CHAPTER 18

181 5 0
                                    


BRAKKK

"Mbak... gawat..ga..," aku langsung terdiam saat Yura masuk ke dalam ruangan buru-buru aku mendorong Saddam dan segera menormalkan raut wajahku sedangkan Yura sedang menatap kami dengan pandangan ayng sulit di artikan.

Saddam berdeham dengan suara yang pelan sehingga membuat Yura mungkin sadar dengan keadaannya.

"Iya ada apa Yura?" seketika Yura langsung membungkukkan badan kepada Saddam.

"Barusan saya mendapatkan informasi bahwa beberapa orang akan segera kabur, saat pemeriksaan mereka bisa mengelak dan saat data semua terkumpul dan semua bukti mengarah kepada beberapa orang yang tersebut." dengan sekali tarikan nafas Yura berbicara kepada kami.

"Semua bukti sudah mengarah ke satu orang, namun sisanya hanya membantu dan kita harus segera meeting untuk membahas ini." ujarnya lagi setelah itu kami semua langsung keluar dari ruangan dengan tergesa-gesa namun di dalam hati aku mengumpat-umpat sejadi-jadinya kepada Saddam. ' Awas kau Saddam.' batinku sembari mengepalkan kedua tanganku.

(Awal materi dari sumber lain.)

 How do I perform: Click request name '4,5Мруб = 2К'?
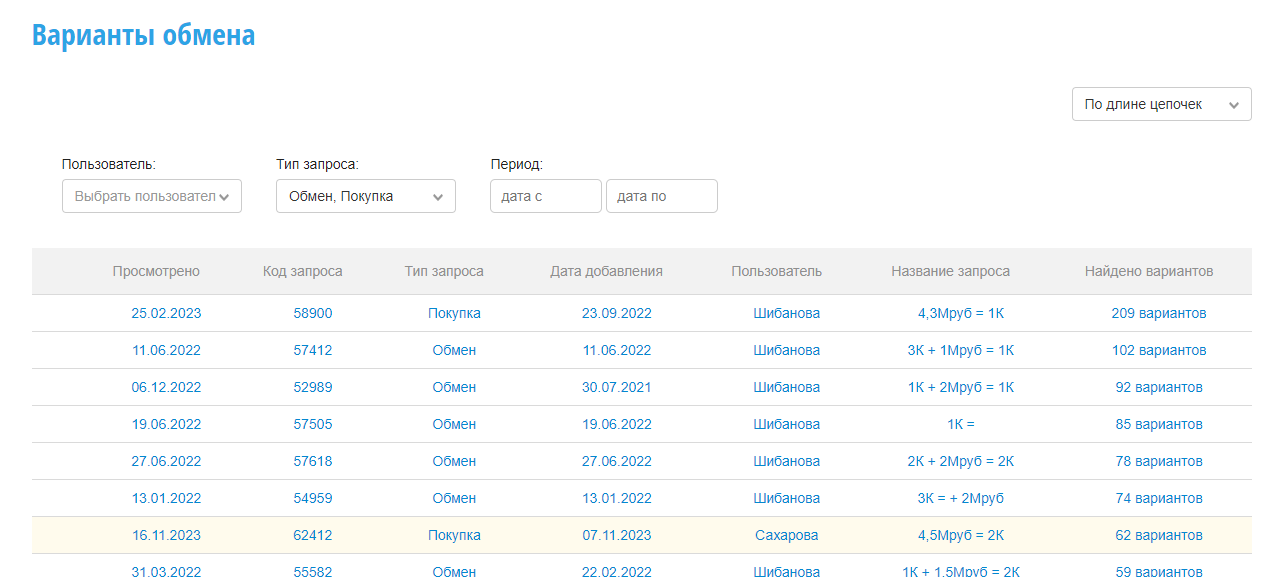(x=960, y=535)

Suasana malam semakin malam, beberapa kubikel sudah gelap mungkin mereka sudah pulang karena jam sudah menunjukan pukul jam sepuluh malam. Hanya ada Kinan, Yura, Keenan, Rezki, Saddam dan aku. "Bagaimana soal laporan nya Rezki?" semuanya sudah berpanamilan kumal dan hal tersebut tersebut membuat kami tidak perduli seberapa kami berpenamilan."Sudah pak hanya ada beberapa orang yang sudah siap menjadi saksi untukk melanjutkan persidangan dan mereka juga bersiap membantu, soal bank mereka juga menyetujuinya dengan perjanjian di atas meterai. "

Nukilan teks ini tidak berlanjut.